## What is needed
A faithful, word-for-word copy of the data below is required, without pictures.

*** Provided material ***

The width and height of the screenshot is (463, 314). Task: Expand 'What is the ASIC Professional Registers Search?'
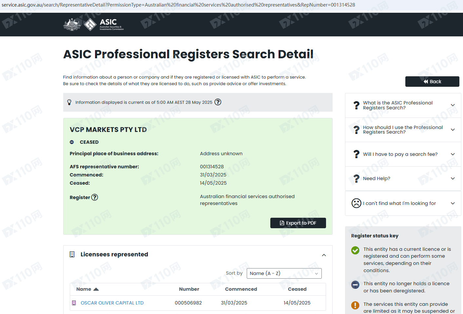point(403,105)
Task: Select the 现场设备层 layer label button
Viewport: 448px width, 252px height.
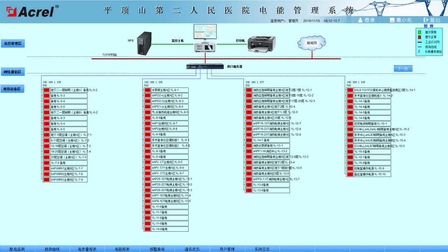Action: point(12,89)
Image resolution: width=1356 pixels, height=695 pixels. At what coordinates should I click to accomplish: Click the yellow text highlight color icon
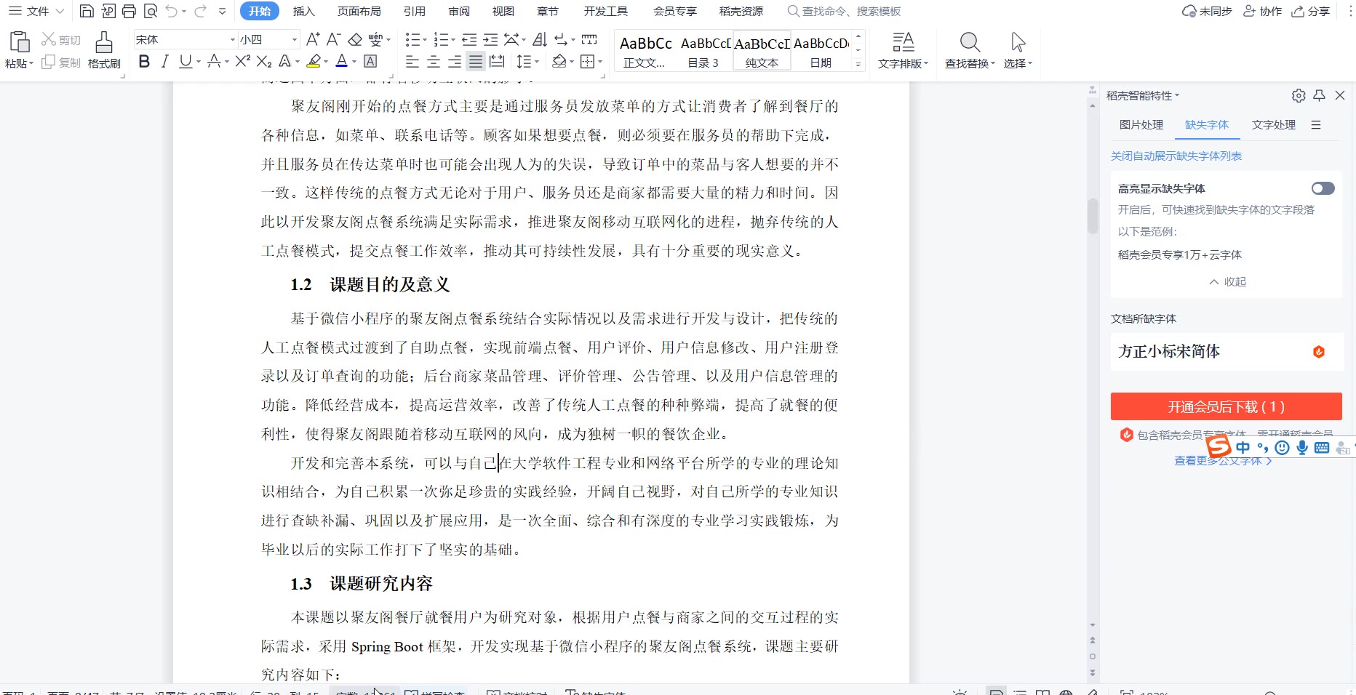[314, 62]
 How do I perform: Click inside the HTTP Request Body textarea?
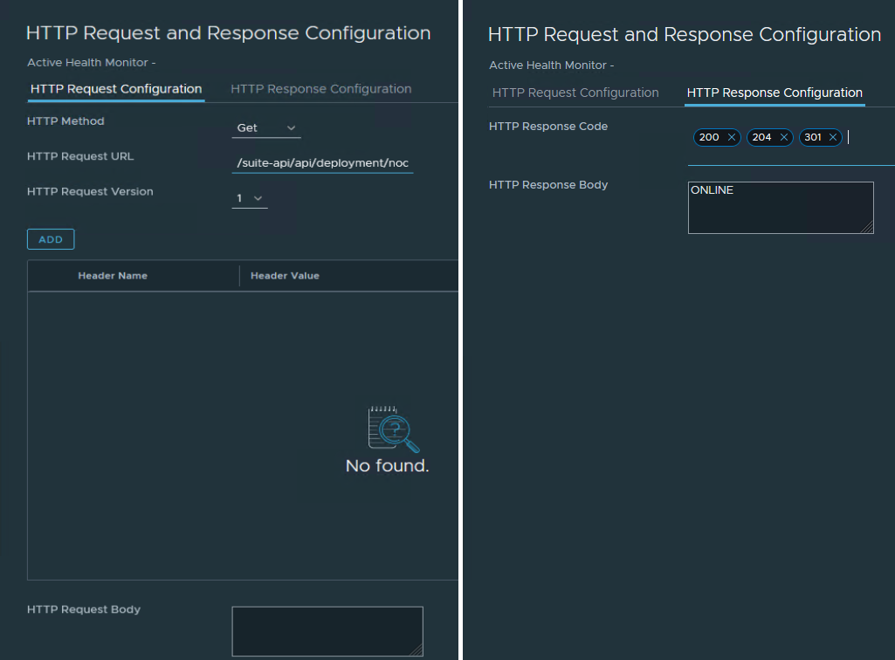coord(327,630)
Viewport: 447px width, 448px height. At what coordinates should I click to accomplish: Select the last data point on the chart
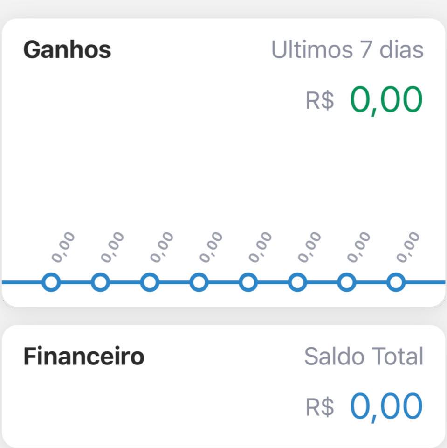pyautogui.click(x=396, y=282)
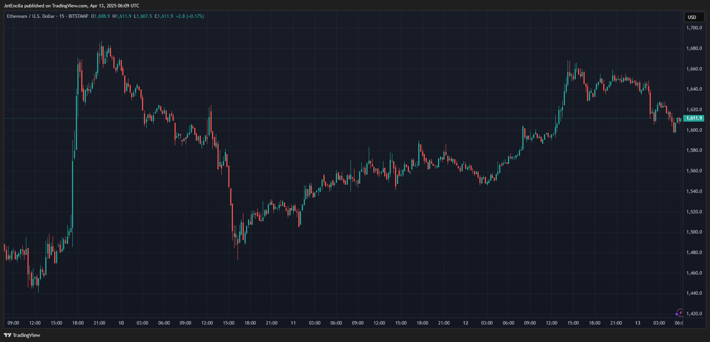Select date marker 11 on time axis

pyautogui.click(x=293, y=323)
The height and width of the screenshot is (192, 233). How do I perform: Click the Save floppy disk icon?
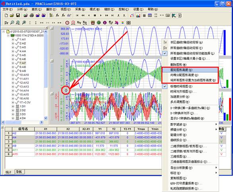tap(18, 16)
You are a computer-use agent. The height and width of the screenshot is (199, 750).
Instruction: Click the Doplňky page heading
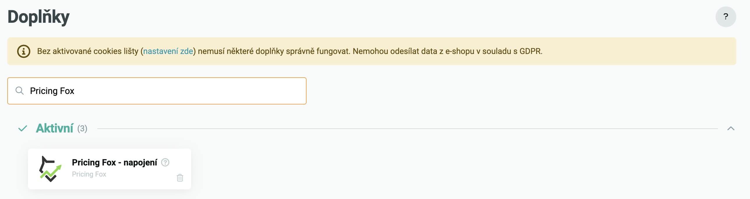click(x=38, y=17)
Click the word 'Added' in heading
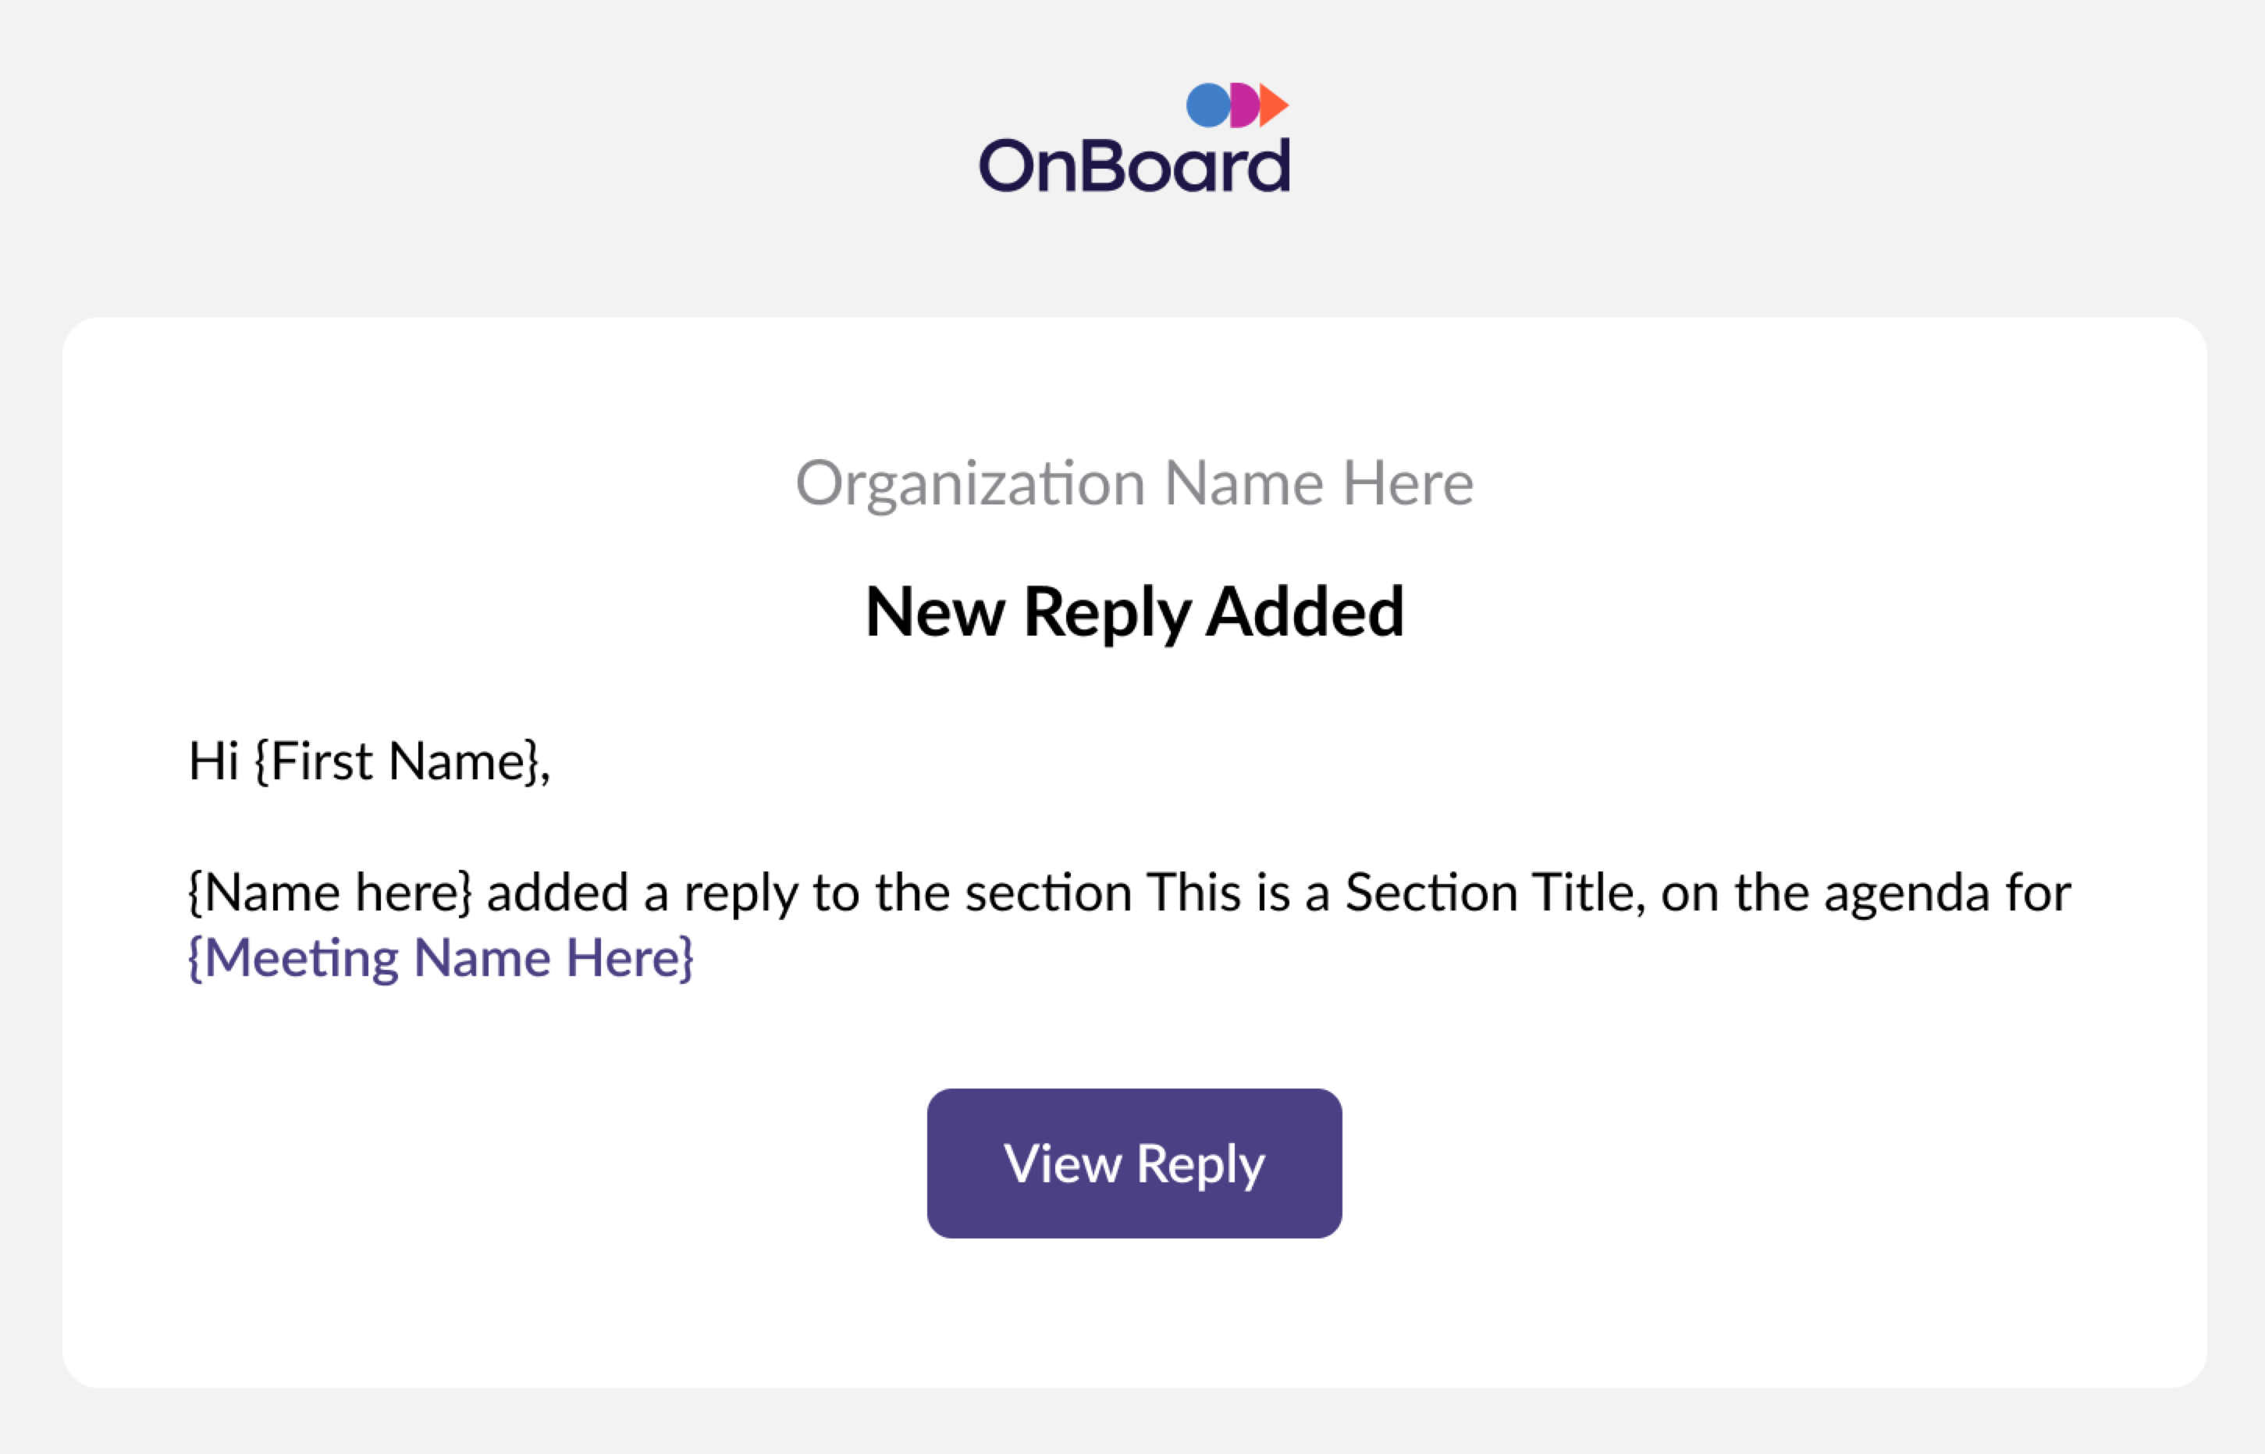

***

## Solution for this exercise
The width and height of the screenshot is (463, 314). Task: Expand 'What is the ASIC Professional Registers Search?'
point(403,105)
Task: Select the 现场设备层 layer label button
Viewport: 448px width, 252px height.
Action: point(12,89)
Image resolution: width=1356 pixels, height=695 pixels. At what coordinates should I click to accomplish: Click the yellow text highlight color icon
[314, 62]
 How do I perform: Click inside the HTTP Request Body textarea?
coord(327,630)
Viewport: 447px width, 448px height. At what coordinates should I click to accomplish: Select the last data point on the chart
pyautogui.click(x=396, y=282)
Select date marker 11 on time axis

pyautogui.click(x=293, y=323)
The height and width of the screenshot is (192, 233). How do I perform: Click the Save floppy disk icon?
tap(18, 16)
You are a computer-use agent. The height and width of the screenshot is (199, 750).
Instruction: Click the Doplňky page heading
click(x=38, y=17)
Click the word 'Added' in heading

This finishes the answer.